L’extraterritorialité du droit américain, c’est-à-dire la capacité des États-Unis à faire appliquer leur droit en dehors de leurs frontières, revient sur le devant de la scène. Après avoir empêché les Européens, en particulier la France, la Grande-Bretagne et l’Allemagne, d’appliquer l’Accord de Vienne avec l’Iran, ils ont désormais « Nord Stream II » dans leur ligne de mire.
Ce gazoduc sous-marin reliant la Russie à l’Allemagne était censé voir le jour fin 2019. Pour mettre un coup d’arrêt à la finalisation du projet, les Américains avaient mis en place un premier régime de sanctions, visant en particulier l’entreprise suisse AllSeas, l’une des rares à disposer d’un navire capable de poser de tels pipelines.
Aujourd’hui, Washington a l’intention d’aller encore plus loin, en programmant pour septembre un nouveau train de sanctions, qui seront rétroactives et frapperont tout acteur impliqué de près ou de loin dans « Nord Stream II » (y compris, dit-on, ses fournisseurs de repas !). Ce faisant les États-Unis brutalisent non seulement le droit, mais aussi leurs alliés européens, dont ils n’apprécient guère les velléités d’indépendance économique comme énergétique.
Car il ne faut pas être dupe. L’objet du projet de loi du Congrès, porté entre autres par Ted Cruz, sénateur républicain du Texas et de son très coûteux gaz de schiste, ne vise pas à « protéger la sécurité énergétique de l’Europe » (sic). En voulant soit nous obliger à acheter leur gaz, peu rentable et écologiquement désastreux, soit à nous contenter des gazoducs passant par la très instable Ukraine, leur tributaire dans la région, les États-Unis nous maintiennent sous leur tutelle stratégique et politique.
Au-delà des aspects strictement économiques, le diktat sur « Nord Stream II » revêt en effet une dimension géopolitique.

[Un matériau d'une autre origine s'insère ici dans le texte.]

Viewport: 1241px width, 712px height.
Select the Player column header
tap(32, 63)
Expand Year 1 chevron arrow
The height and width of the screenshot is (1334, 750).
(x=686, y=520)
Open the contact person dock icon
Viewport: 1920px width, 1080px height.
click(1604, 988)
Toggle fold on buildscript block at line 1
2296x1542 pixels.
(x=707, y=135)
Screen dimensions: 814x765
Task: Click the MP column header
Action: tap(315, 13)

La question n’est pas simplement d’être pour ou contre ce projet. Il s’agit de savoir si nous avons la volonté, nous, Européens, de refuser qu’un État étranger quel qu’il soit, s’ingère dans nos affaires internes.
La subordination du « vieux continent » au grand frère américain est devenue tout aussi obsolète qu’inacceptable. Elle doit donc être fermement et définitivement rangée dans les tiroirs de l’Histoire. Il serait tragique et humiliant d’accepter sur notre sol une telle extension du domaine de la loi américaine – et d’en subir les très graves conséquences politiques pour la crédibilité du projet européen.
Qu’adviendrait-t-il si, un jour, l’Europe décidait par exemple de se doter d’une véritable défense commune ? Quelle que soit l’appréciation de fond que l’on porte sur cet objectif, c’est à nous d’en décider ; et pas aux Etats-Unis dont le Pentagone, le Département d’État ou la Maison Blanche pourraient estimer qu’il va à l’encontre de leurs intérêts. Si ces derniers manient de longue date le droit comme une arme économique et politique, il nous revient à nous Européens, de maintenir cette arme hors de portée de notre territoire.
Dans sa réponse à la question écrite que je lui ai adressée, le Haut Représentant de l’Union, Monsieur Borrell, s’est cantonné de qualifier ces sanctions « d’inacceptables et contraires au droit international ». Cette prise de position, certes claire mais peu concrète sur la marche à suivre d’ici septembre et au-delà, n’est pas de nature à rassurer les parlementaires de tous bords qui ont tiré la sonnette d’alarme. L’Union semble se contenter d’attendre une alternance à Washington… mais la plupart des démocrates soutiennent aussi ces sanctions ! Seule l’Allemagne, directement impactée par ces décisions, monte aujourd’hui au créneau. Or il en va de la souveraineté des États européens. À ce dossier hautement politique, il faut une réponse européenne forte et solidaire. Si nous ne restons pas maîtres des règles du jeu au sein même de notre continent, cela donnera des arguments supplémentaires à ceux qui voient dans l’Europe la cause de tous les problèmes.